Imaging was performed on a 3T MR scanner (Discovery 750, GE Healthcare) equipped with a 12-channel neurovascular coil. Five healthy participants were recruited for this IRB approved study. A respiratory circuit was used with a non-rebreathing facemask to manipulate the oxygen content of air inhaled by the subjects during imaging. The end-tidal partial pressures of oxygen (P_ETO₂) and carbon dioxide were measured during imaging (BIOPAC Inc.). BOLD imaging was performed to rapidly image the relative increase in bound venous oxygen. The sequence had parameters of TR/TE/α of 2000 ms/30 ms/80° and an acquisition matrix of 64×64×43 over a field of view of 224 mm x 224 mm x 150.5 mm. This provided whole brain coverage with an isotropic spatial resolution of 3.5 mm. Hyperoxia was achieved with 70% oxygen, balance medical air. Several block designs were tested: the first subject was stimulated with 3-2-1 minute blocks of normoxia-hyperoxia-normoxia, the next three subjects had two stimulus blocks of two minutes of hyperoxia (3-2-3-2-3 minute sequence), and the final subject had a single longer stimulus block (3-5-5 minutes). The P_ETO₂ values were used as a surrogate measurement of the concentration of oxygen in the arterial blood ($$$PaO_2$$$), $$CaO_2(t)=\phi[Hb]SaO_2+\epsilon PaO_2$$where $$$\phi$$$, $$$[Hb]$$$, and $$$\epsilon$$$ are 1.34 mlO₂g_Hb^-1, 15 g_HbdL_Blood^-1, and 0.0031 mlO₂dL_Blood^-1mmHg^-1, respectively. The Severinghaus equation was used to find saturated oxygen ($$$SaO_2$$$) from $$$PaO_2$$$.2 BOLD image preprocessing steps included motion correction, spatial smoothing with a 5-mm kernel, and drift correction. P_ETO₂ values and BOLD signals were independently fit with the model shown in Figure 1, where the increased oxygen concentration is modeled with a single-exponential response.

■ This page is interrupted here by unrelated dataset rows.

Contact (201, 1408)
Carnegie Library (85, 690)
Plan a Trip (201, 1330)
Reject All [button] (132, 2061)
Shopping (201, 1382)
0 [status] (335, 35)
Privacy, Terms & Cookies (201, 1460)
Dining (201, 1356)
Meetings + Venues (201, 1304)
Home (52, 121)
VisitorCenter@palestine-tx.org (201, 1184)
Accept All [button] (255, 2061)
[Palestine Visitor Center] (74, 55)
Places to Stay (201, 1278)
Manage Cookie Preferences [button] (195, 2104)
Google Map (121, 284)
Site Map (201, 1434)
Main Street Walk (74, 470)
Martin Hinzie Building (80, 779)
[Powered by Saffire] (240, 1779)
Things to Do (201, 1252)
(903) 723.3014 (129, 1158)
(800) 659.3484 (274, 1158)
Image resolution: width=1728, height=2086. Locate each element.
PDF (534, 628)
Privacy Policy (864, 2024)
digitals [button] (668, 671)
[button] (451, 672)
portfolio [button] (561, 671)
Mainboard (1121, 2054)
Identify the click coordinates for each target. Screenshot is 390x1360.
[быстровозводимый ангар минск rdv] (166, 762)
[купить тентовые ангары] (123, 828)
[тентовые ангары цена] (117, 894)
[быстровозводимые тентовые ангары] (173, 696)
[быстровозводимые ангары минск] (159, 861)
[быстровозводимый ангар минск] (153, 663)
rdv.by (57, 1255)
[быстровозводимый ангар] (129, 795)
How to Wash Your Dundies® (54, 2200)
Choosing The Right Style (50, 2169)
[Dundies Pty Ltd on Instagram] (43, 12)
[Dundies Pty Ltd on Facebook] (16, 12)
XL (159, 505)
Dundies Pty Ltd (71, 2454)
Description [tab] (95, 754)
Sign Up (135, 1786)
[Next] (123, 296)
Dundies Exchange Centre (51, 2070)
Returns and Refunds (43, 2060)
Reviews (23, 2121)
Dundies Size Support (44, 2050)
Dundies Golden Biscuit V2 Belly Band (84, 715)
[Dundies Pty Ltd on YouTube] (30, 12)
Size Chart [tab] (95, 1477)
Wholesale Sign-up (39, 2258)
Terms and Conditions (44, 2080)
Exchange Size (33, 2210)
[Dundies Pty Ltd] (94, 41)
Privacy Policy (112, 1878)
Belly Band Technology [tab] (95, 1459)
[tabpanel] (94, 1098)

The concentration of bound oxygen in the venous blood was found using the Davis equation.³ The CBV_V measurement was found using a method described by Blockley et al.,⁴ and the CBF was determined by deconvolving the fitted tissue concentration function from the AIF. MTT_V was found as MTT_V=CBV_V/CBF. Gray matter (GM) and white matter (WM) ROIs were selected by registering the ICBM atlas to the subjects and excluding voxels with poor quality of fit (R²<0.4).

Figure 2 shows example fits to the end-tidal oxygen and a representative BOLD signal from GM. Figure 3 contains several maps obtained from the subject with the 3-5-5 block design. R-squared maps provide the quality of the fit of the BOLD signals to the model in Figure 1. Good contrast between GM and WM was observed. Measurements of CBV_V, CBF, and MTT_V in gray matter were found to be 1.83 ± 0.51 ml 100 g^-1, 58.92 ± 4.16 ml 100 g^-1min^-1, and 5.17 ± 1.04 s averaged over the five subjects, and in white matter they were found to be 1.31 ± 0.34 ml 100 g^-1, 23.62 ± 2.97 ml 100 g^-1min^-1, and 9.22 ± 2.00 s.The venous component of CBV is typically found to be between 40% and 50% of the total CBV, which is in the range of 2-6 ml 100 g^-1, so the values estimated here are within the range expected.^1,5,6 The effect of hyperoxia on BOLD signal is much smaller than that created by a contrast agent; hyperoxia causes signal changes of 1-3% while contrast agents can create a signal attenuation of 70% or more in dynamic susceptibility contrast MRI. Nonetheless, estimating CBV from hyperoxia has been presented previously.⁴ The novelty of this work is the calculation of CBF from the dynamic oxygen passage. To conclude, we were able to obtain physiologically reasonable perfusion measurements using a dynamic oxygen passage experiment.